Gerakan Literasi Sekolah seolah-olah hanya kegiatan normatif yang disederhanakan sebagai aktivitas membaca. Itu pun tak jelas harus membaca dengan teknik seperti apa, apa saja bacaan yang hendaknya dikonsumsi, hingga masalah ketidaktahuan guru terhadap pola pembelajaran literasi. Dengan kata lain, program ini hanya berupaya mendekatkan buku kepada peserta didik. Tanpa rancangan pembelajaran yang jelas, terstruktur, dan lebih miris lagi: berjalan secara serampangan.
Kasus ini dapat diperpanjang sampai ke wilayah regulasi. Perumus tak mengerti kedudukan literasi dan sebaiknya menerapkannya dalam cakupan strategis seperti apa. Tapi kita dapat merangkum kecenderungan demikian pada satu pola tertentu.
Literasi kita masih berada di tahap lisanan. Diperparah lagi manakala kecenderungan menulis kita masih di ranah tersebut. Pun kecakapan membaca. Ia masih dianggap sebagai fase pramenulis. Seakan-akan sebelum menulis adalah membaca, bukan memosisikan membaca sebagai bagian langsung dan integral dari menulis.

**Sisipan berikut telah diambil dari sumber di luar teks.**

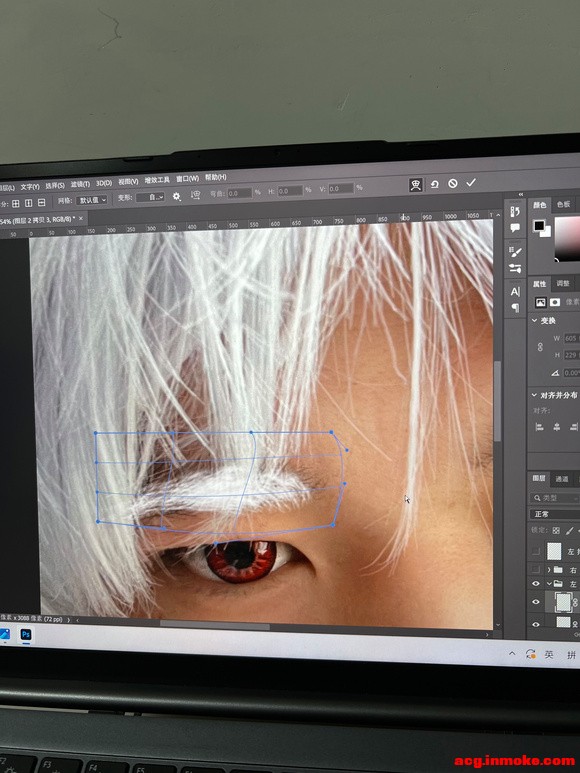Open the 变形 warp style dropdown

pyautogui.click(x=150, y=197)
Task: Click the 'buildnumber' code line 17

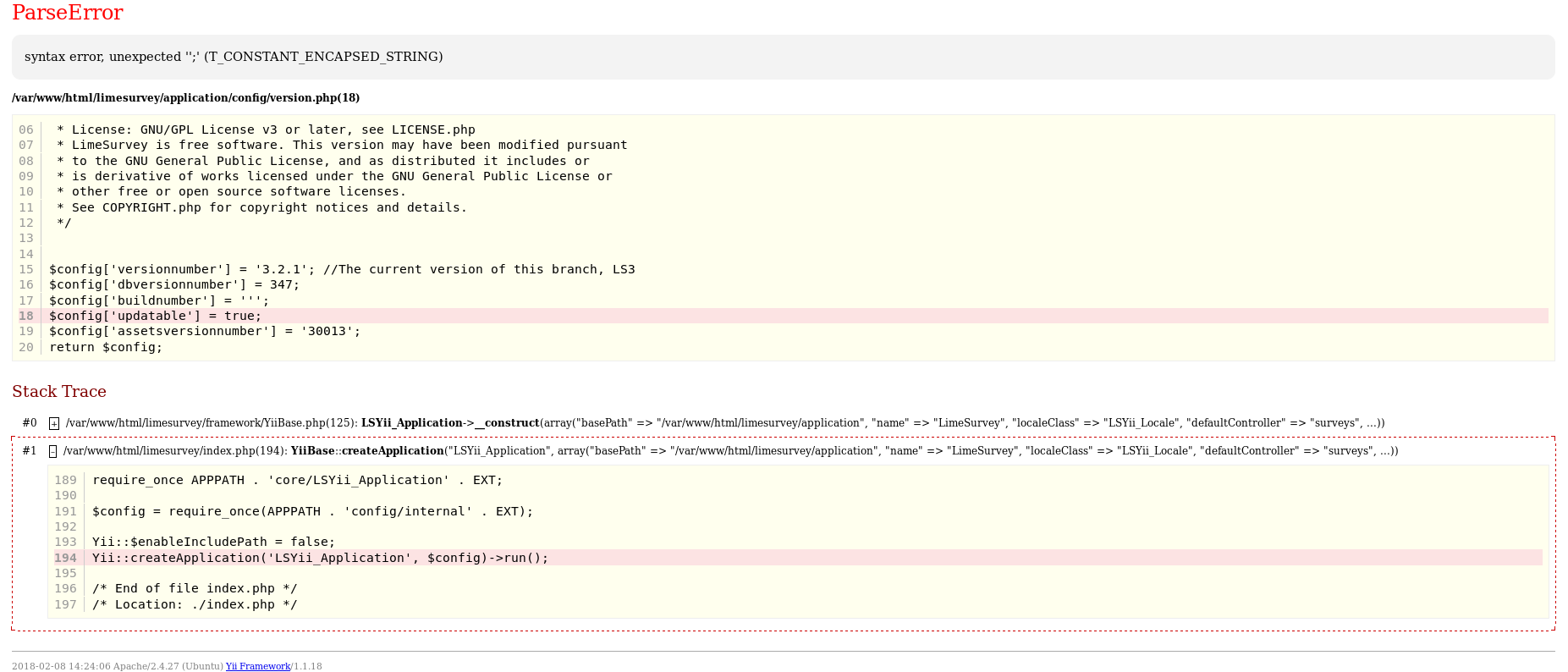Action: pos(159,300)
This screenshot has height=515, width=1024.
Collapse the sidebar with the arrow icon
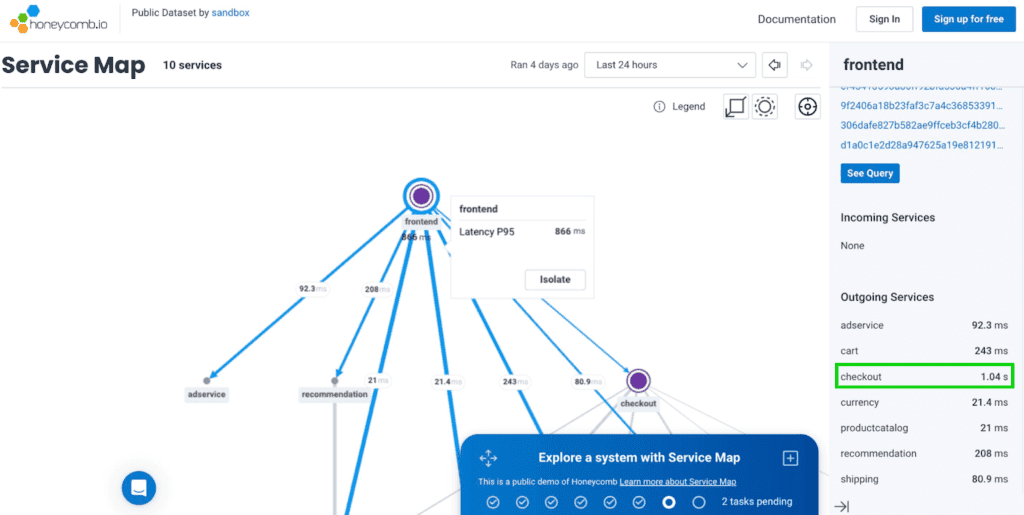[842, 506]
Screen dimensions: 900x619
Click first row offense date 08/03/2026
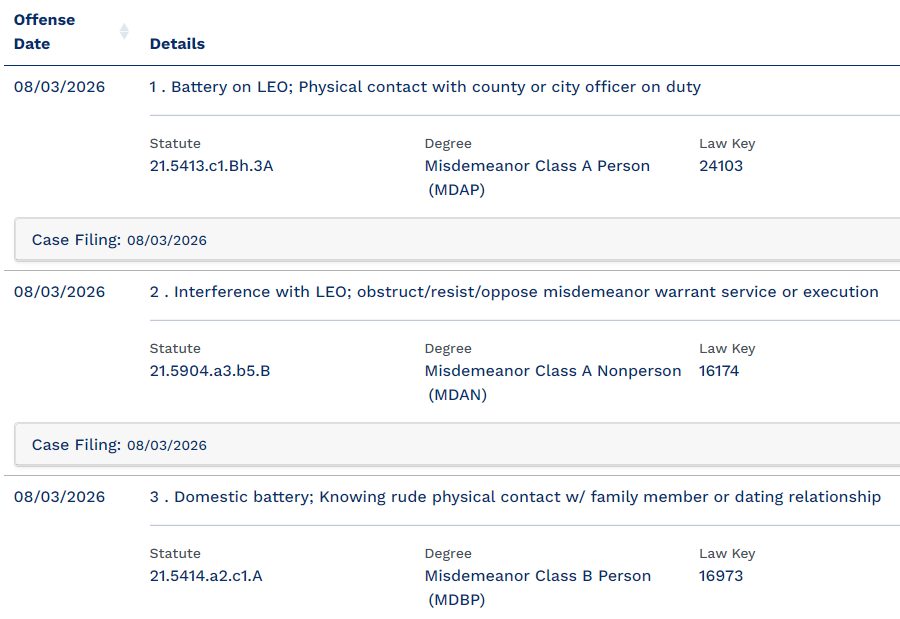[x=60, y=87]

Wacana literasi kita masih menempatkan menulis sebagai tahap kecakapan berbahasa “produktif” terakhir setelah berbicara. Sebelum itu, ia melewati proses menyimak dan membaca sebagai keterampilan berbahasa “reseptif”. Semua itu mengacu pada empat keterampilan berbahasa yang selama ini dipahami di bangku akademik, terutama dalam Jurusan Bahasa dan Sastra Indonesia: menyimak, membaca, berbicara, dan menulis.

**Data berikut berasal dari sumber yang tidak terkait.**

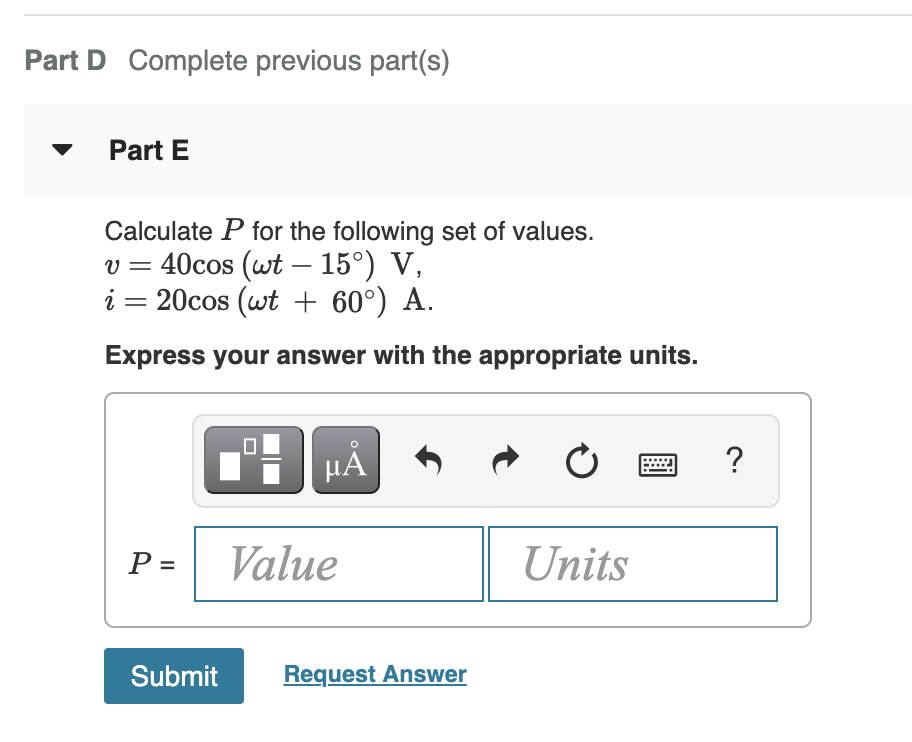912x742 pixels.
Task: Place cursor in the P equals Value field
Action: point(338,563)

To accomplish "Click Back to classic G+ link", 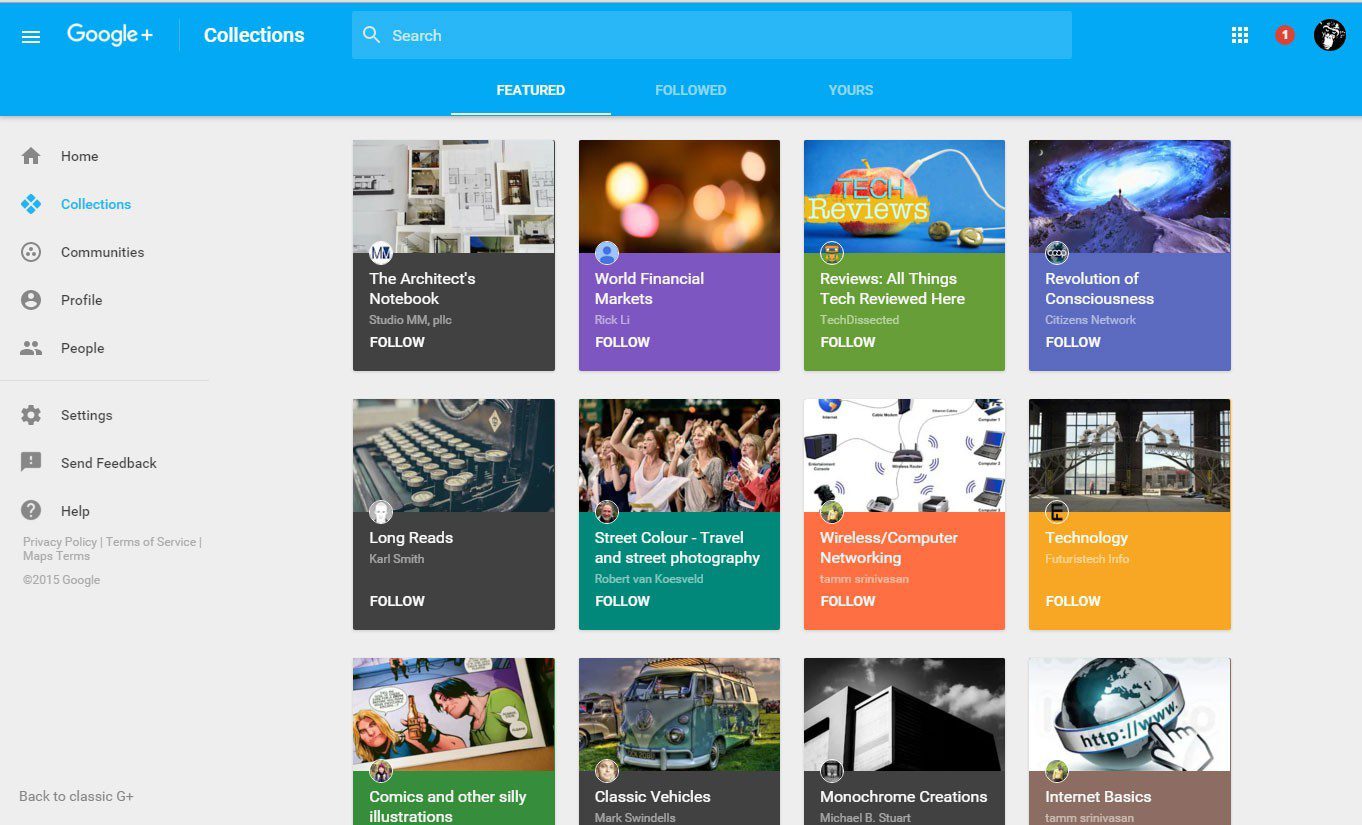I will pos(76,796).
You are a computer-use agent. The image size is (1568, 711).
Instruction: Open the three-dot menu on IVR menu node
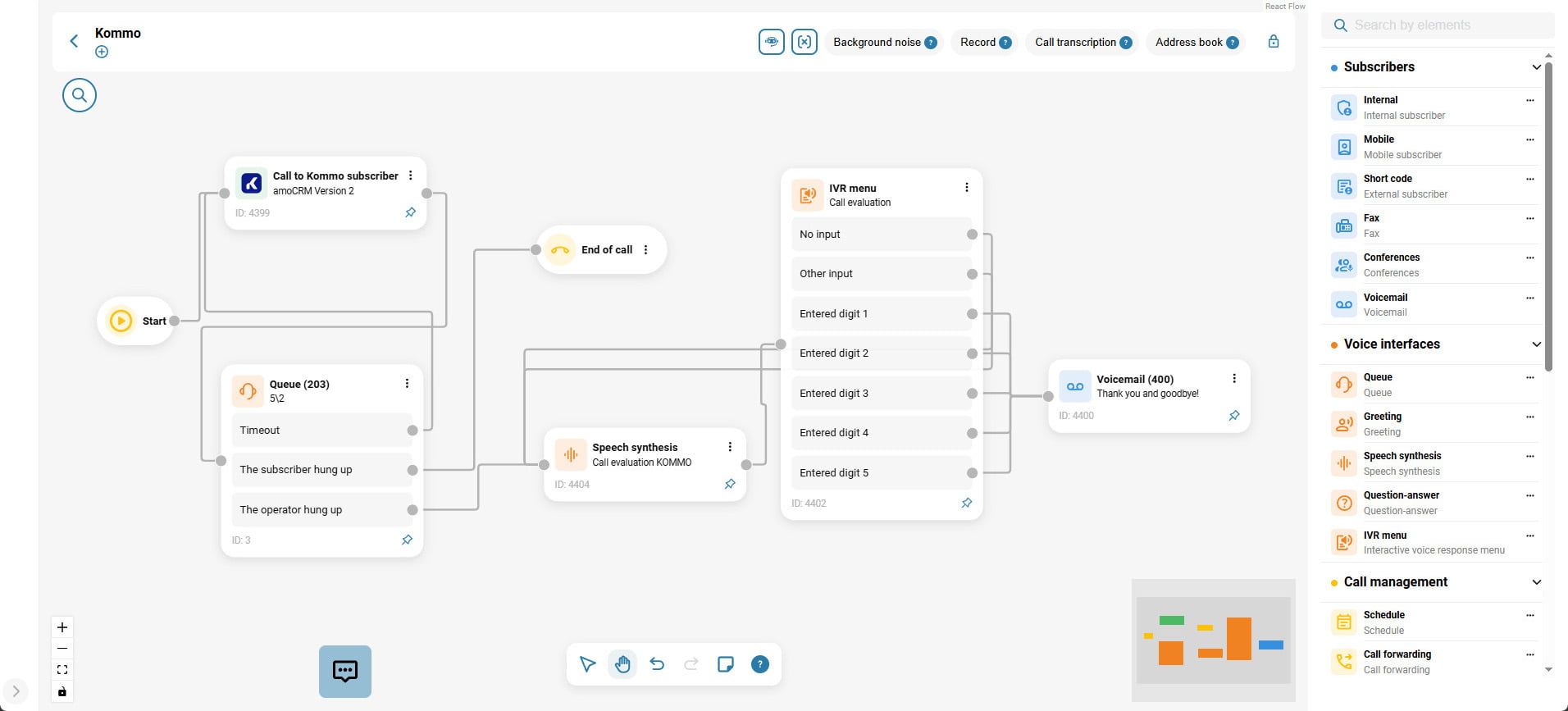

Pembabakan itu tidak saja problematis, namun juga ahistoris. Seakan-akan keterampilan berbahasa itu gradasional dan posisi menulis berada di fase terakhir. Selain paling akhir ia juga dianggap sulit karena harus melewati fase-fase sebelumnya.
Selama ini pendidikan literasi kita masih terkungkung oleh kecenderungan demikian. Maka tak mengherankan bila produk tulisan mereka masih bias kecakapan lisanan. Ternyata kita tidak beranjak dari lisanan untuk memasuki aktivitas membaca maupun menulis.
Masalah Teknik
Pada dasarnya kita tak dapat membicarakan produksi pengetahuan jika kecenderungan menulis kita masih berpusar dalam lisanan. Demikian pula produksi pengetahuan kita masih sebatas klaim sepihak dan jauh dari ukuran semestinya.

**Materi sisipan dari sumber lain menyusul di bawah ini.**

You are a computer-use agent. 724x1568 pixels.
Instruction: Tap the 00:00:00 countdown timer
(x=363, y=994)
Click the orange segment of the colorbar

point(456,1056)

Itu kenapa penting membicarakan terlebih dahulu apakah jangan-jangan kita bukan memproduksi pengetahuan, melainkan sekadar memproduksi informasi, bahkan sebatas data. Dua hal ini masih mendingan daripada hanya memproduksi “sesat pikiran” yang tertuangkan secara tertulis.
Jamak orang menulis tak mendasarkan keterampilannya secara sungguh-sungguh. Mereka menganggap menulis adalah kegiatan mengetik, menyusun kata, dan akhirnya terkumpul menjadi kumpulan paragraf. Mereka mengabaikan bagaimana seharusnya menyusun logika dalam susunan kalimat (state of mind), memadukan antargagasan menjadi bangunan terpadu (koherensi), sampai menengok kembali sejauh mana konsistensi yang dibangunnya.
Pendek kata, menulis memerlukan teknik khusus. Ia tak dapat dilakukan serampangan, semanasuka orang mengatakan menulis hanya menuangkan gagasan.
Seorang pelukis, misalnya, harus memahami teknik tertentu tentang garis, warna, dan pola-pola spesifik agar mampu menggoreskan kanvasnya ke papan sesuai kecenderungan estetika yang dianut. Sementara di bidang musik, katakanlah konduktor, harus menguasai teori musik agar mampu mengorkestrasi sejumlah pemain hanya dengan kedua tangannya. Paling elementer, tangan kanannya digunakan untuk ketukan dasar dan tangan kiri buat menginduksi instrumen.
Kita dapat merinci semua keterampilan di dunia. Akan tetapi, hal penting yang menautkan di antaranya adalah bagaimana ia dipelajari secara serius: dari ketelatenan sampai keterbukaan atas teori yang tersedia.
Sayangnya menulis dianggap sebelah miring dan sekadar diposisikan sebagai keterampilan biasa yang semua orang dapat melakukan tanpa teknik, teori, dan strategi tertentu. Problem demikian menandaskan betapa sebetulnya kita merasa akrab dengan dunia tulis-menulis, namun kenyataannya asing sama sekali. Kita belum benar-benar memahami mengenainya kecuali hanya sebatas pengeklaiman.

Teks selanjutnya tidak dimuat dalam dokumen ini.